*Instructions for the task:* From the listing below, pick out every line that contains the string "Click", and copy each one. Treat uppercase and lowercase as different.
# # # # #
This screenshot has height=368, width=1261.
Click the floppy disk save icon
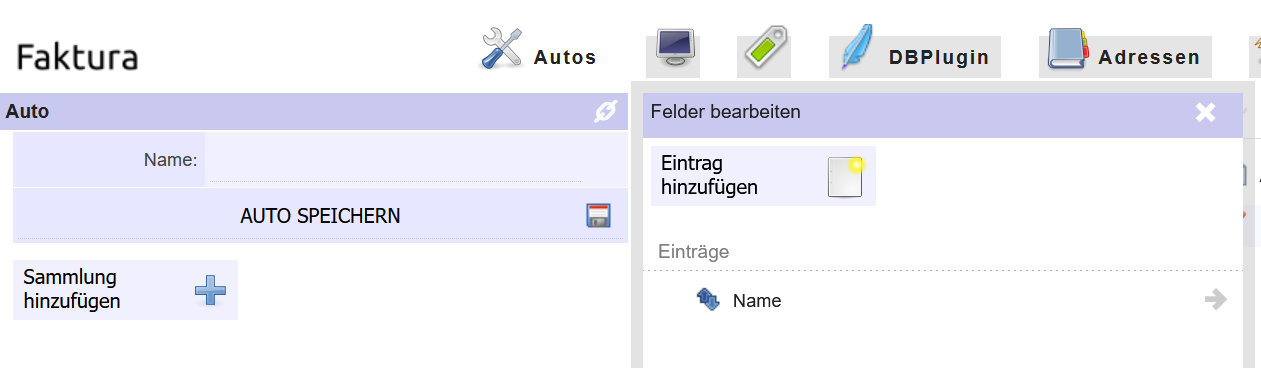tap(598, 215)
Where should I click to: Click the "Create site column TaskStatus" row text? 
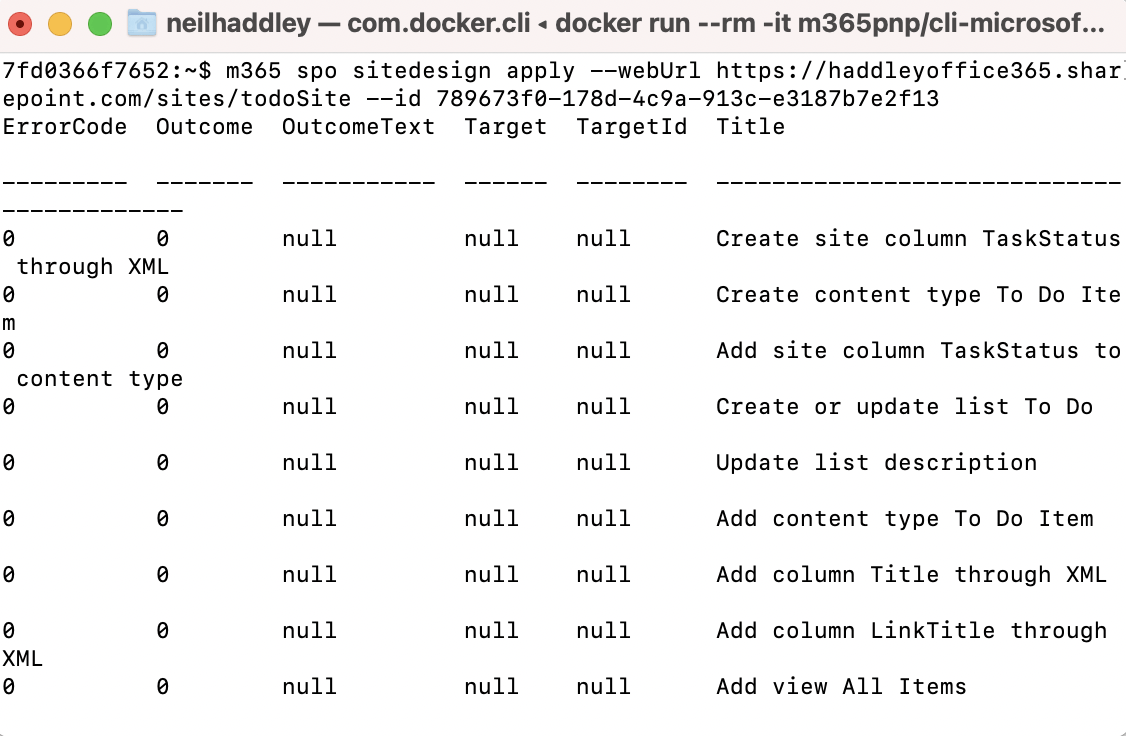(x=917, y=239)
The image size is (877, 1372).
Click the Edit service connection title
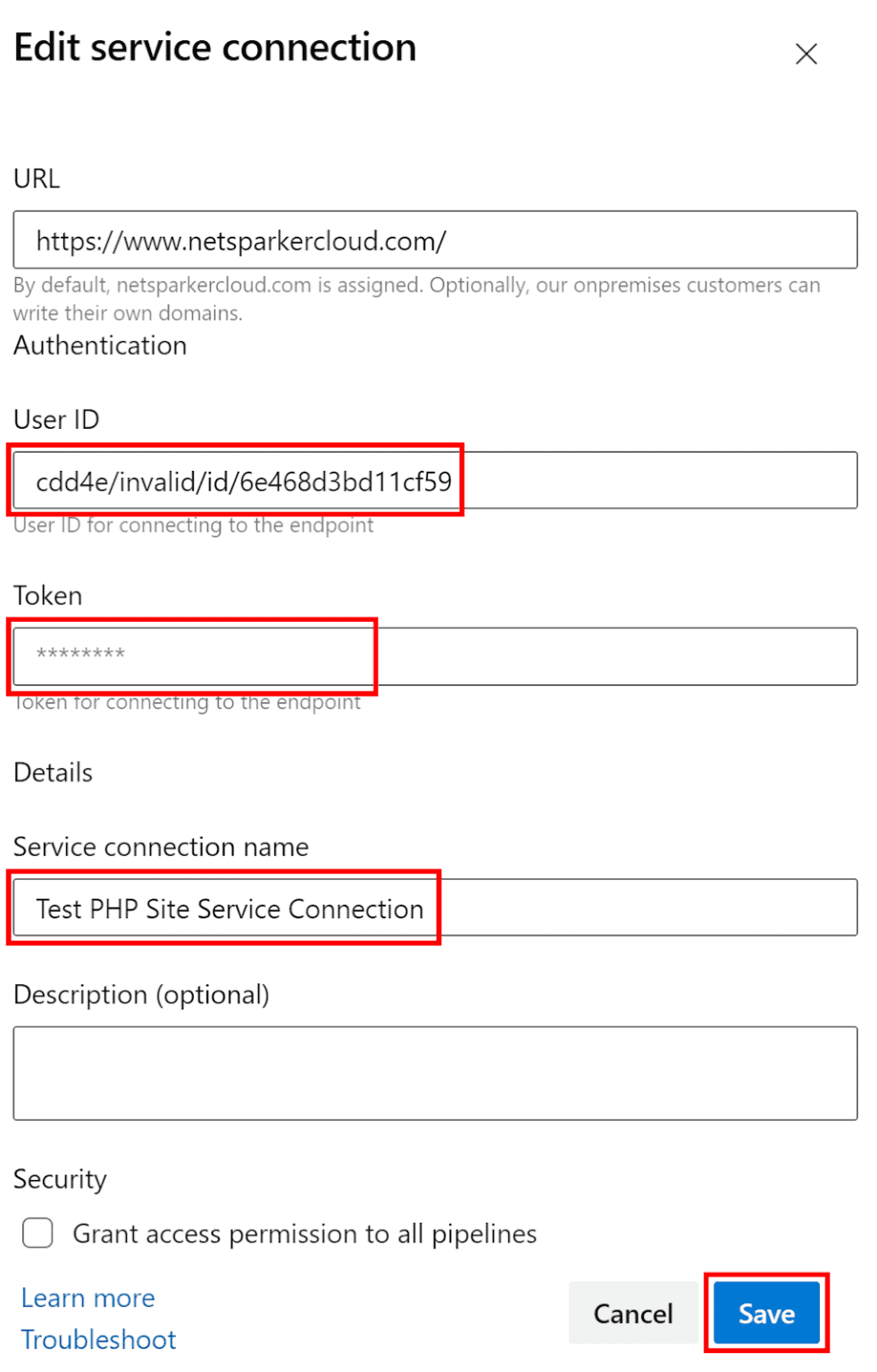coord(214,46)
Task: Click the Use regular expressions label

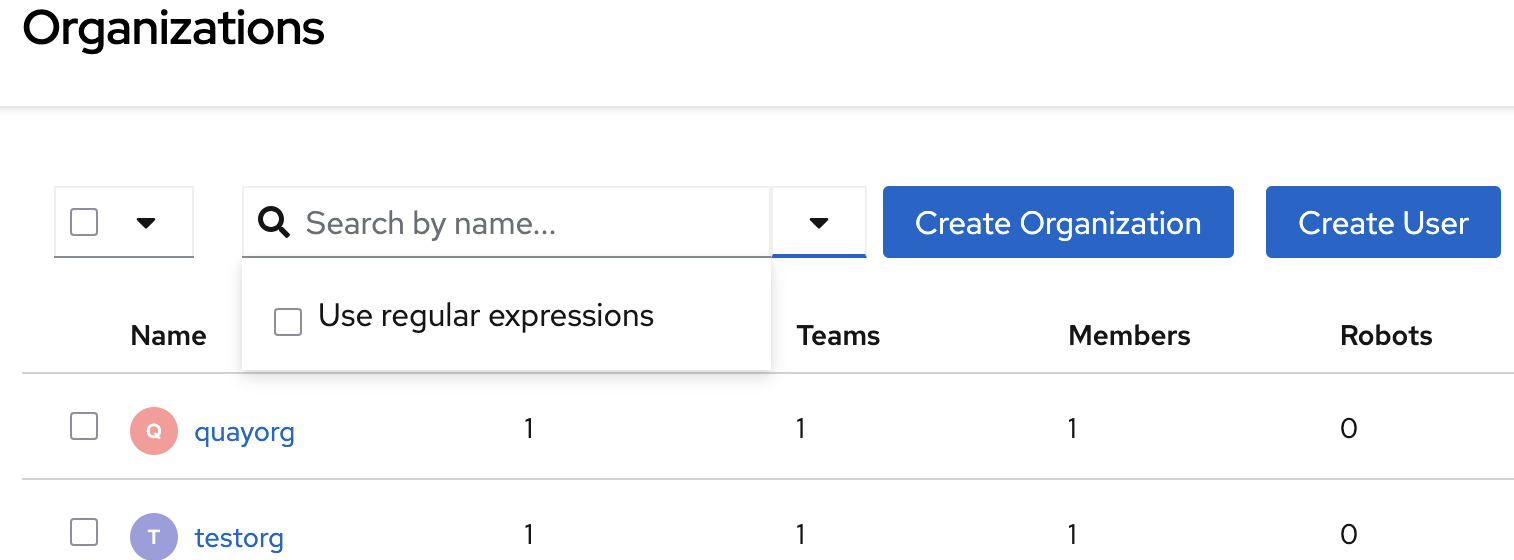Action: [x=486, y=316]
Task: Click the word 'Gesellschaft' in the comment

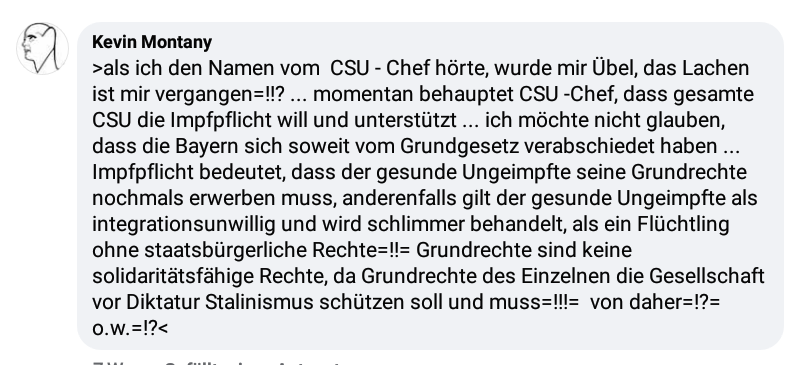Action: (707, 277)

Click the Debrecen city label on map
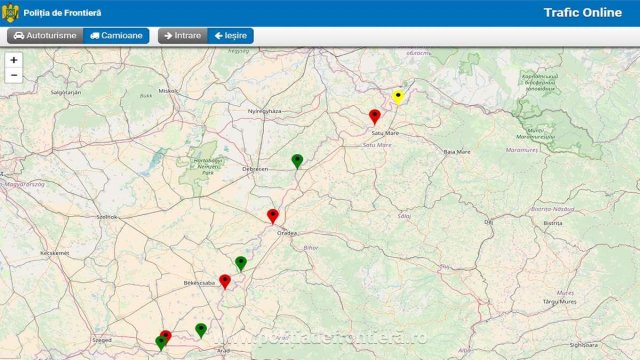255,169
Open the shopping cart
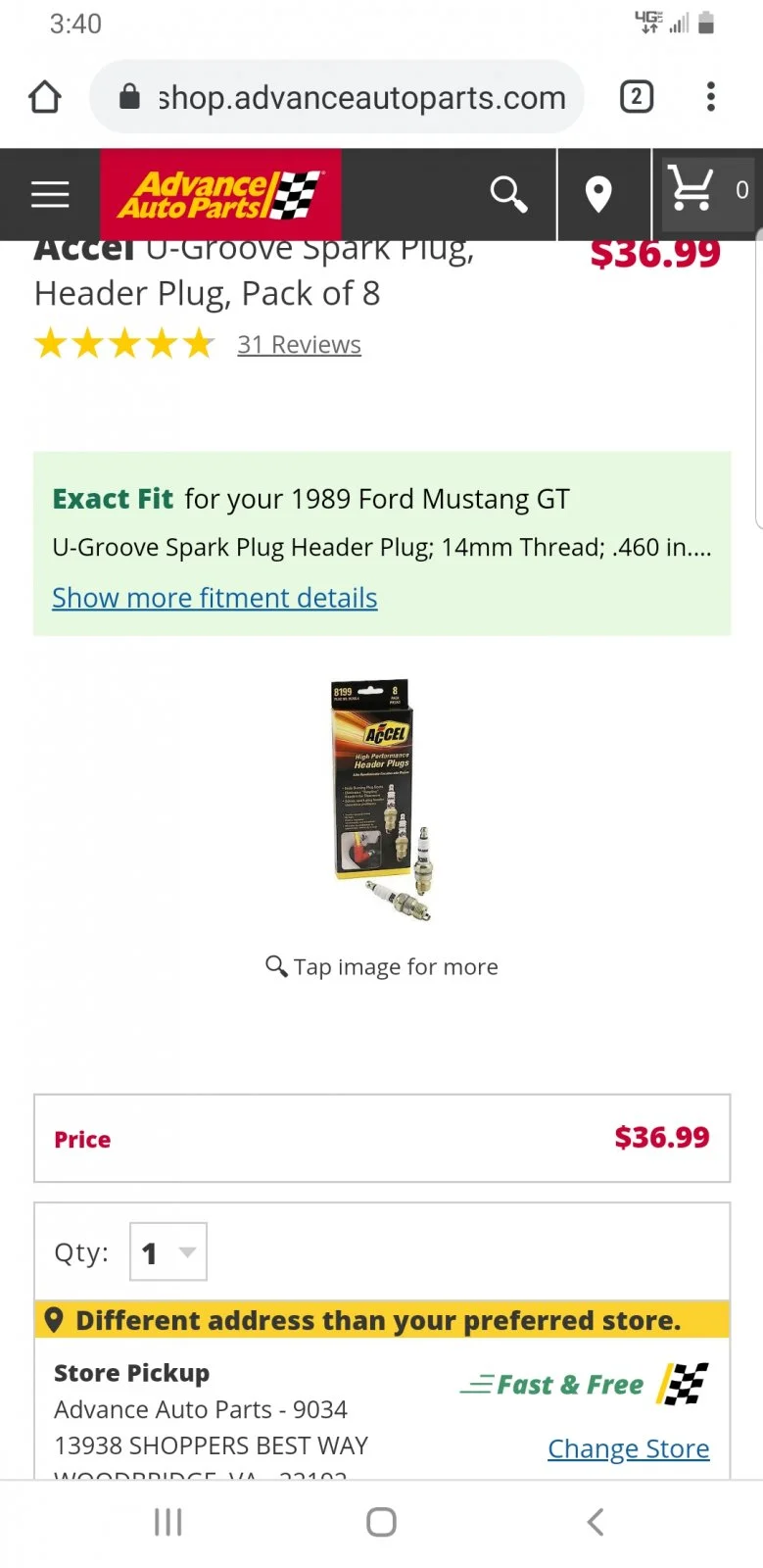Image resolution: width=763 pixels, height=1568 pixels. 705,191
# # # # #
*Task output:*
Click the floppy disk save icon
Where should I click to: Click the "Create site column TaskStatus" row text? 
Click the Edit service connection title
Task: Click the Use regular expressions label
Task: Click the word 'Gesellschaft' in the comment
Click the Debrecen city label on map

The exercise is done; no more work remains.